BDR> In this case it does not matter as the subscript is of length 0,
BDR> but it has floored enough library/package writers to be worth
BDR> thinking about.
>> Good teaching about seq() vs. 1:n
>>
>> However, the solution I gave
>>
>> which(is.na(Pes))
>>
>> is the one I stilly really recommend; it does deal with 0-length
>> objects, and it keeps names when there are some, and it has an
>> `arr.ind = FALSE' argument to return array indices instead of vector
>> indices when so desired.

BDR> Yes, but

BDR> -- It is not in S (so causing difficulty in porting from R to S)

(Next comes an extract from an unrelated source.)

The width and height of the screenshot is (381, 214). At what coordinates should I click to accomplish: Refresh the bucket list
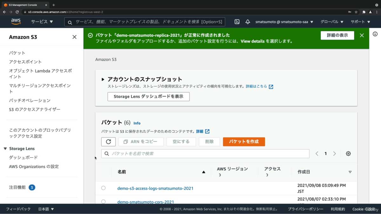pyautogui.click(x=108, y=142)
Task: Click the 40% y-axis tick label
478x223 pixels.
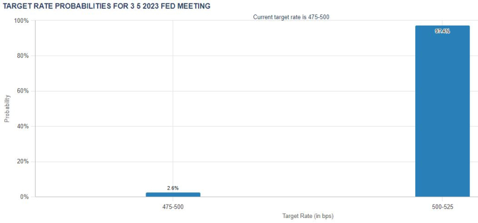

Well, I know what you mean and your point is all well in the above case...
but anyway:
Our group here has been using this ("which" function) in S for quite a while and
eventually, someone will have to collect a library of things from R, missing in
S-plus and easily implementable.

And then, for quite a few R users, S-plus backward compatibility is not the
big issue. Locally, in our collection of S-plus add-ons, we've got already
quite a few of them..
And in other ways, R is so much nicer
    - math annotation in graphics
    - color, line types { plot(x,y, col="light blue", col.main = "blue") }
    - filled.contour
    - persp() with shading..

I think if you want to live in both worlds, I want (and recommend) to use

    if(is.R()) {

       ...R specific...

    }
    else { ## S-plus ---

       ...S-plus specific...

    }

anyway, even within user written functions
and make sure (via .First or S_FIRST or ...) that is.R() |--> FALSE in S-plus

BDR> -- It looks a relatively expensive operation.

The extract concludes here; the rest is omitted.